• **EXERCISE DETAILS**:
The answer must be a single number: the count of lines in the listing that hold the string "icon".

• **STUDY MATERIAL**:

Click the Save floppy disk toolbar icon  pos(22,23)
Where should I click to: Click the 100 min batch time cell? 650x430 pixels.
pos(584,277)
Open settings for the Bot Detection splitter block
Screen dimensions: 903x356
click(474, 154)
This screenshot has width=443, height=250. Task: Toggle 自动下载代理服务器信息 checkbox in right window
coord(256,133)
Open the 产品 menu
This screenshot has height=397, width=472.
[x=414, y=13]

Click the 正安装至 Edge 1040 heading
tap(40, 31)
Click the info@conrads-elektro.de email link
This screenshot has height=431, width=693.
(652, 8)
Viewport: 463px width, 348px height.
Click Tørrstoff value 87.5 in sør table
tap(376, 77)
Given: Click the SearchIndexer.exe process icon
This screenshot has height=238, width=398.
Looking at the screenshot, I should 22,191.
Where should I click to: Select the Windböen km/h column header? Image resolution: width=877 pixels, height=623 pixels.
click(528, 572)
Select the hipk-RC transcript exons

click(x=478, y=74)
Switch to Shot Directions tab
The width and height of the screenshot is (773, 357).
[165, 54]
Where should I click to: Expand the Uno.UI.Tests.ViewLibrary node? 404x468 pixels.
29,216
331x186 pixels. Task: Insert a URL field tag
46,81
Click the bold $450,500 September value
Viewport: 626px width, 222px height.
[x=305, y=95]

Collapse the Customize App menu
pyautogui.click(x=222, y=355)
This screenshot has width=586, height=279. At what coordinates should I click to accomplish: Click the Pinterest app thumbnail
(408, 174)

• **YOUR RESPONSE**:
2